Donna Olimpia Maidalchini aveva sposato nel 1612 Pamphilio Pamphilj, membro di una delle più potenti famiglie romane e fratello di Giovan Battista, che nel 1644 sarebbe stato eletto Papa con il nome di Innocenzo X. Olimpia era qualcosa di più che la cognata del papa, era la sua plenipotenziaria e per alcuni detrattori anche la sua amante.
Nel 1650 Giovan Battista aveva posato per Diego Velázquez; ne era uscito uno dei più formidabili ritratti della storia (oggi è custodito ancora nel museo raccolto nel palazzo di famiglia, in via del Corso). Ovviamente Donna Olimpia, non poteva essere da meno, così il grande pittore sivigliano ritrasse anche lei, come attestato dai documenti.
Del quadro, però, si erano perse le tracce, forse finito lui stesso in disgrazia dopo che la “pimpaccia”, come era stata popolarmente ribattezzata, era stata cacciata da Roma su ordine del successore di Innocenzo, Alessandro VII della famiglia Chigi.
Ma Donna Olimpia era donna dura a morire e il suo ritratto, che si credeva ormai perduto, alla fine è rispuntato fuori: oggi viene messo all’asta a Londra da Sotheby’s e così a lei sarà possibile un’altra volta rivestire il ruolo di mattatrice. Per la verità, il prezzo non è stellare, trattandosi dell’opera certa di uno dei più grandi pittori di ogni tempo: la valutazione oscilla sui 3 milioni di sterline, vale a dire circa un trentesimo rispetto all’orsetto d’acciaio patinato di Jeff Koons venduto a maggio a 91 milioni di dollari. Ma questa è la logica davvero insulsa della finanziarizzazione dell’arte…
Donna Olimpia all’epoca del ritratto aveva circa 60 anni.

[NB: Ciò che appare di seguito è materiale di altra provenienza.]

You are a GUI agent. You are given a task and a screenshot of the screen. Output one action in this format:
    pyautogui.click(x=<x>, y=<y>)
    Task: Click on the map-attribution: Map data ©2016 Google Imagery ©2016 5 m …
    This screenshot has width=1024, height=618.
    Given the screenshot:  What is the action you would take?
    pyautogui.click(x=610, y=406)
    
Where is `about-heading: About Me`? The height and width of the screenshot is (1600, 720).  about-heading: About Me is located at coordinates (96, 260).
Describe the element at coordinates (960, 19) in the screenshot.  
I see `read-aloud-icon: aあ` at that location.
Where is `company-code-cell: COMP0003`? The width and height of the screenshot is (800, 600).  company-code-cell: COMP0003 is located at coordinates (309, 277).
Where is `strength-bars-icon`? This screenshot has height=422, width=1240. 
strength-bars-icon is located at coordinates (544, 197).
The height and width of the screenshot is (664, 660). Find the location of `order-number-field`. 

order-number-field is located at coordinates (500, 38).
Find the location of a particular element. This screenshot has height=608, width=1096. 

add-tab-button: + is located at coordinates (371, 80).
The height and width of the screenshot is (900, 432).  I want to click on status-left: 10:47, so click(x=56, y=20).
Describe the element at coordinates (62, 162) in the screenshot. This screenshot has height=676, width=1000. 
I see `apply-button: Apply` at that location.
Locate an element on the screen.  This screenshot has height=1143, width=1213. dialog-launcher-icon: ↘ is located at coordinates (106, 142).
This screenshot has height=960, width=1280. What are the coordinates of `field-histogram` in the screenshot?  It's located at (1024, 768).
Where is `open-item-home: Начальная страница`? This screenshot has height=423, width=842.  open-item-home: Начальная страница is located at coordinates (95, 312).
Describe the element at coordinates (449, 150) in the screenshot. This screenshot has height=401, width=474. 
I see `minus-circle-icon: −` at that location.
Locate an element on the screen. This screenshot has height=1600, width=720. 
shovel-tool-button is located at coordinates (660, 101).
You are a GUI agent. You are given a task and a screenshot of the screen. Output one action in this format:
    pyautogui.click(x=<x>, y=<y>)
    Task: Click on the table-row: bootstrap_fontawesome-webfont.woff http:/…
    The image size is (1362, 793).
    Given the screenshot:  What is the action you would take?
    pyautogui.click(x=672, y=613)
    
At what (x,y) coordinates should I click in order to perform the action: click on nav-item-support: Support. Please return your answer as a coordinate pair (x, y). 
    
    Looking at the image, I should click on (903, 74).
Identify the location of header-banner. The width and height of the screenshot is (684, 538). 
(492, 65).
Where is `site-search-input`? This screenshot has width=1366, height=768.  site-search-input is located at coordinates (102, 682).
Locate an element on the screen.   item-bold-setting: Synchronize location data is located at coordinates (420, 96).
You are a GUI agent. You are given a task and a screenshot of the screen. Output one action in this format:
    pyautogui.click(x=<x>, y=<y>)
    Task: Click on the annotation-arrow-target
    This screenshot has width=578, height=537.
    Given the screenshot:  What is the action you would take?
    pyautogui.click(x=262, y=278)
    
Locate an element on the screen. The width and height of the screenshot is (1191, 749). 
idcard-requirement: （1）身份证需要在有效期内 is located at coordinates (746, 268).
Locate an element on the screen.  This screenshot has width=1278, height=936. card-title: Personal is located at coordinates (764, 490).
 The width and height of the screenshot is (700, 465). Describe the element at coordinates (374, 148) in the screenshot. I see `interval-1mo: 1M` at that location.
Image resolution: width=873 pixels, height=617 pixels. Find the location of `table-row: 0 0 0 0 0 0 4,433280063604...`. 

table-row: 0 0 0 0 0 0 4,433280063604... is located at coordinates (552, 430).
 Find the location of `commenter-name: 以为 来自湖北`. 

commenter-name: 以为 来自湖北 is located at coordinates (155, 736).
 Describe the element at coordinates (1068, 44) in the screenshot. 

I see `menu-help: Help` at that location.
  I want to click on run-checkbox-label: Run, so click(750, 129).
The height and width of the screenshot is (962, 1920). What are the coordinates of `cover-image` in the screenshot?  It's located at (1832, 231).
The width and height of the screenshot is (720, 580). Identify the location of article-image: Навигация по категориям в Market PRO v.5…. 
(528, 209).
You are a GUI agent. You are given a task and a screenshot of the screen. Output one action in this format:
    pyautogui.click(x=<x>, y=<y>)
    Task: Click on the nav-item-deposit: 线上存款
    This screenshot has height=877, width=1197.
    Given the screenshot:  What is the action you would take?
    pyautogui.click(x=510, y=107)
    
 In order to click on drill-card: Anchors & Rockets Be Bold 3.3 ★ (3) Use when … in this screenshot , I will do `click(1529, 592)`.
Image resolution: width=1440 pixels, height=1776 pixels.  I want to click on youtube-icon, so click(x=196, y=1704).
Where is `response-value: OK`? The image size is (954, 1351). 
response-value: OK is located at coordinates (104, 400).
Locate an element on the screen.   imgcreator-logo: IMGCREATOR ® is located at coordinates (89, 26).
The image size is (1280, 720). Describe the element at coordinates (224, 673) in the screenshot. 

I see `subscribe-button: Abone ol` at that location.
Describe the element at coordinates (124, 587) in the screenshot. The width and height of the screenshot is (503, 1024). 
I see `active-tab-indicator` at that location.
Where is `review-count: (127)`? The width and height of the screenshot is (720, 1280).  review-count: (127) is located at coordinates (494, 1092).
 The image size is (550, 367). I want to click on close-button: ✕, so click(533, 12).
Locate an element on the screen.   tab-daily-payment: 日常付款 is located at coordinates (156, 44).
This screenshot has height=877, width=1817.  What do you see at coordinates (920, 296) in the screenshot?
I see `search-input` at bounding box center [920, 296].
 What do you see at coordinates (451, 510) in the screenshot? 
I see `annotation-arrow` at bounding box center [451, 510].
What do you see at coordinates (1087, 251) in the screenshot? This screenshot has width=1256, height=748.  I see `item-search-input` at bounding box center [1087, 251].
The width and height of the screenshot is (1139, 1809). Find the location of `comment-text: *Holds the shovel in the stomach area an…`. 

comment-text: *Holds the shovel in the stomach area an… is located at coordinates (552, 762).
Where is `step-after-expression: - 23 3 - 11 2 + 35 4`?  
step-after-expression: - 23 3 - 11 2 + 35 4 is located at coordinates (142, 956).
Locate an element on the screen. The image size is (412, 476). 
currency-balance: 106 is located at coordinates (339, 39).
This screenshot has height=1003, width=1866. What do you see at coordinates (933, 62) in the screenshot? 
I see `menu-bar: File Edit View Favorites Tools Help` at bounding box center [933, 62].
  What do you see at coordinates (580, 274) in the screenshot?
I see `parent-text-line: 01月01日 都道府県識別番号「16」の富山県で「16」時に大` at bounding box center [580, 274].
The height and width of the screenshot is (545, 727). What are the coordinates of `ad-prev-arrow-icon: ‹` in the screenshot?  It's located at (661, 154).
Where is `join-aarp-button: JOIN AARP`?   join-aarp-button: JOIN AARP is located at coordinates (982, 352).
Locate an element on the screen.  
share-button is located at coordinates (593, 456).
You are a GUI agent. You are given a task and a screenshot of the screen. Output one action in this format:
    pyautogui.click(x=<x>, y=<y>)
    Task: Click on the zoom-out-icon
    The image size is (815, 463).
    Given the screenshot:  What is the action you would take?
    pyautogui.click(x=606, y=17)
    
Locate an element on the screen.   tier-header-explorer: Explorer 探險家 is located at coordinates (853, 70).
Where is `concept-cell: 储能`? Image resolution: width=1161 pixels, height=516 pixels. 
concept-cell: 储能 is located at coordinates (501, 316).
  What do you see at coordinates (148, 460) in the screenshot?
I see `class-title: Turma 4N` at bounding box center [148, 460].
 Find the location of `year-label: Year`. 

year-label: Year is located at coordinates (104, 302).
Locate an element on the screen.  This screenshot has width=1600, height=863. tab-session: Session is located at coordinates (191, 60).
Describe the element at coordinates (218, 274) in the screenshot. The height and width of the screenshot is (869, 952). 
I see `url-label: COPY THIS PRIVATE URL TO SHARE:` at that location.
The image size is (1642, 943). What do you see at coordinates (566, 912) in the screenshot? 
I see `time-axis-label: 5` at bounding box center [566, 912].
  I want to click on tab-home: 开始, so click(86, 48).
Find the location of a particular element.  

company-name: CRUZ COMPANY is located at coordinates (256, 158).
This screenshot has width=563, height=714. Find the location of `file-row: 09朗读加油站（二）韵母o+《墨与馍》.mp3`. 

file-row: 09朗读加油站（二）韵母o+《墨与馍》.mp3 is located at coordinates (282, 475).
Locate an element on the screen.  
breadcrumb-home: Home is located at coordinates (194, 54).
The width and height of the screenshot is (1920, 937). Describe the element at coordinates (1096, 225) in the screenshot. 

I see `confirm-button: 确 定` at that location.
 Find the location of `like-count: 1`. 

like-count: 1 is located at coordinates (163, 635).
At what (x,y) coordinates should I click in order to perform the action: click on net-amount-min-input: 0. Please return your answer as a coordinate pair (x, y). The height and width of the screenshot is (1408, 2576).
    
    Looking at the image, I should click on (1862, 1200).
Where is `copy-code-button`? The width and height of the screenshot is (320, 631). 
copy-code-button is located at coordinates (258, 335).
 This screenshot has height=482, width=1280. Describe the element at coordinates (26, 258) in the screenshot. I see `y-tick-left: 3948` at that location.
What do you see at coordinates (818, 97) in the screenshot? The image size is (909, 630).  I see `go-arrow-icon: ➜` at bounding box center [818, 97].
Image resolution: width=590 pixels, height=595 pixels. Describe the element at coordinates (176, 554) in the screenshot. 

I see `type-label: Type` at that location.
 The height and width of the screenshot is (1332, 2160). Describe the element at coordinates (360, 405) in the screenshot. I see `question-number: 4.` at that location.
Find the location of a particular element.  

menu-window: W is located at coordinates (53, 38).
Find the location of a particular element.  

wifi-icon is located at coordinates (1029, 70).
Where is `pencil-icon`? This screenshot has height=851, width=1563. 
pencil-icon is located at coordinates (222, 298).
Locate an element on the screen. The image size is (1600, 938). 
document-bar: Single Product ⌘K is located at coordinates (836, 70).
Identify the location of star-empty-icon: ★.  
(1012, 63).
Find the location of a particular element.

Si mostra con lo sguardo altero che ancora sembra fulminare noi che la guardiamo e che magari ci permettiamo di sottolineare il doppio mento o le guance un po’ grassocce. Porta una veletta nera fermata sulla fronte da buona vedova fedele, ha l’occhio leggermente lucido, ma questo più che debolezza sua è un tocco magistrale di Velázquez, replicato non a caso anche nel ritratto capolavoro del cognato Papa.
Siamo di fronte a un’opera straordinaria, che sarebbe bene potesse tornare in Italia, magari come acquisto pubblico da destinare a un museo romano, come in tanti hanno auspicato. Donna Olimpia, infatti, è un pezzo di storia della Roma del 1600, la città in cui per più decenni aveva fatto il bello e soprattutto il cattivo tempo. Aveva avuto mano libera dal Papa e agiva con assoluta spregiudicatezza, addirittura controllando il business della prostituzione, fiorentissimo nella Roma meta di tantissimi stranieri.
In occasione del Giubileo del 1650 presenziò a fianco del Papa all’apertura della Porta Santa, al punto che alla fine veniva chiamata la “papessa”.
Le cose cambiarono nel 1655, quando Innocenzo X morì. Lei si illuse di controllare il conclave che ne era seguito. Ma la situazione le scappò di mano e venne eletto un suo nemico, Fabio Chigi. Fu costretta all’esilio, ma non per molto, perché nel 1657 la peste se la portò via.